At Cumbria Teacher Training, which went from ‘good’ to ‘inadequate’, Ofsted said the programme “does not focus sufficiently on up-to-date research and relevant debates within subject communities and age-phases”.
“This means that trainees are poorly served by their training programme. Leaders should make sure that all aspects of the programme give trainees a secure understanding of relevant research about key curriculum developments and subject-pedagogical issues.”
In remote research earlier this year of 75 ITE partnerships, Ofsted claimed that some ITE curriculums are “underpinned by outdated or discredited theories of education”.
However, when asked by Education Uncovered how many ITEs this referred to, Ofsted said it did not have the information requested.
‘Lack of cohesion’ at some providers
Ofsted also saw a “tick box approach” where the core content framework had been “superficially implemented” in some inspections, Matthews said.
She said there was a “lack of cohesion” about what was being taught at the centre, and what was actually happening on placements.
Also, sometimes leaders’ self-evaluations of programmes “weren’t perhaps as realistic as they thought they might be”.
On the flipside, Matthews said they found strengths such as high quality academic and pastoral support and a coherent learning experience for trainees.
As Schools Week revealed, some providers claimed that there was “no acknowledgment” of Covid. Ratings have dropped in 13 of 19 school-aged training providers since inspections returned in the spring.
Out of these, seven were previously ‘outstanding’. Only one – Sutton SCITT – kept this grade.
But Matthews said that these outcomes “are not necessarily representative of the sector as a whole” and not “representative of what Ofsted think the sector is”.
She said many of the summer inspections were new providers or those that hadn’t been inspected for a “very long time”.
“Although we did a number of them and they came out at a variety of outcome grades, actually they are certainly not what we think will potentially be representative moving forward.”
In relation to any changes coming out of the ITT market review, Matthews added: “Just to reassure colleagues from Ofsted’s perspective there won’t be any changing goal posts as far as our inspection regime is concerned.”
If only Ms. Matthews would share her expertise and insights beyond ‘said conference’, all of us could benefit.
The cost to attend NASBTT for members will be £125.00 per delegate.
I would also be keen to learn how Ofsted select which conferences to attend and how they ensure taxpayer cash is regurgitated freely to all across the secotr.
The HMI speaker appears to be seeing the world only in monochrome when she states “many of you will know that actually a lot of Bloom’s theories have actually been discredited”.
Bloom’s work presents models for teachers and others working in child development to consider, nothing more. These ideas may have had greater traction in the past, they may even have ‘fallen out of favour’ recently, but that is because we know more stuff about brains now.
Describing this as becoming “discredited” is not pushing the professional dialogue forward, but rather asserting some sort of bogus hierarchical authority of knowledge on the basis of possessing a big shiny badge.

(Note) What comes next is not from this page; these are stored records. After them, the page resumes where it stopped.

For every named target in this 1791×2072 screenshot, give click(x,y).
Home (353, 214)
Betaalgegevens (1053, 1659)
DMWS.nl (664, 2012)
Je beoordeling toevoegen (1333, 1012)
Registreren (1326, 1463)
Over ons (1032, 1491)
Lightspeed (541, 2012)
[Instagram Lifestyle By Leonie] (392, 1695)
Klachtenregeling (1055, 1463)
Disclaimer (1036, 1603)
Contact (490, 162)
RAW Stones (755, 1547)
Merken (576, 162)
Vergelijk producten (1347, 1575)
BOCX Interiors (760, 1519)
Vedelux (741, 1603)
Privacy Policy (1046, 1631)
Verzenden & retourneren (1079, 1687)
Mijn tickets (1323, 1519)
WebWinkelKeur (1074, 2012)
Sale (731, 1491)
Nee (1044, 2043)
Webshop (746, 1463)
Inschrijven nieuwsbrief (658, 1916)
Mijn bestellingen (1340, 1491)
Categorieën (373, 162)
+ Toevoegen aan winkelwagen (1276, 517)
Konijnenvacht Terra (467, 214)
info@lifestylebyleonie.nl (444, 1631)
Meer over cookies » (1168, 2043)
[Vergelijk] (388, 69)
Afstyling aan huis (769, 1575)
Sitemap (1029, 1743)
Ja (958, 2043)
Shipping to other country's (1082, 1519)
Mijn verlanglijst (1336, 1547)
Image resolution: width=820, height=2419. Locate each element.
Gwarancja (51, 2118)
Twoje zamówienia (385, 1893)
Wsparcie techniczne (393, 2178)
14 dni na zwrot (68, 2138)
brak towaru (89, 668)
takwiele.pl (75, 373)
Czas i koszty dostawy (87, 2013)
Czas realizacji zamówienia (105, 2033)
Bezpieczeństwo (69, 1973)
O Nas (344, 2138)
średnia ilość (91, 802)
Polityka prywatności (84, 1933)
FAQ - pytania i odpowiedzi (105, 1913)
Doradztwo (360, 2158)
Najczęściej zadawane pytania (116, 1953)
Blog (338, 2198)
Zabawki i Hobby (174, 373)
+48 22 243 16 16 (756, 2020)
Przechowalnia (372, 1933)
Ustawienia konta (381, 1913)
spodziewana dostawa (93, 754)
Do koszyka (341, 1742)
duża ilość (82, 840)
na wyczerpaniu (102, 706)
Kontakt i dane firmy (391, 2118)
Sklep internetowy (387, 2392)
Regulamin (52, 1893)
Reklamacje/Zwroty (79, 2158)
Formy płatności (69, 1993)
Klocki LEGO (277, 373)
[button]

Coming from the same people that traduced Bourdieu’s theory of cultural capital in order to shoehorn it into the inspection framework and then use it to justify a singular model of cultural agency, I shouldn’t be surprised.
Pierre Bourdieu was himself a Marxist; I’ve that’s pretty discredited nowadays.
You can’t give a single pedagogy as the universal best, you say? Try putting the genuine discussion between direct instruction and experimental/discovery learning in front of the trainees, or looking at critiques of SSP, and see how that goes. Ofsted’s own so-called “research reviews” have been widely criticised for their cherry-picking and misuse of evidence to back their own preferred pedagogies. They may want to step outside that glass house before lobbing those bricks.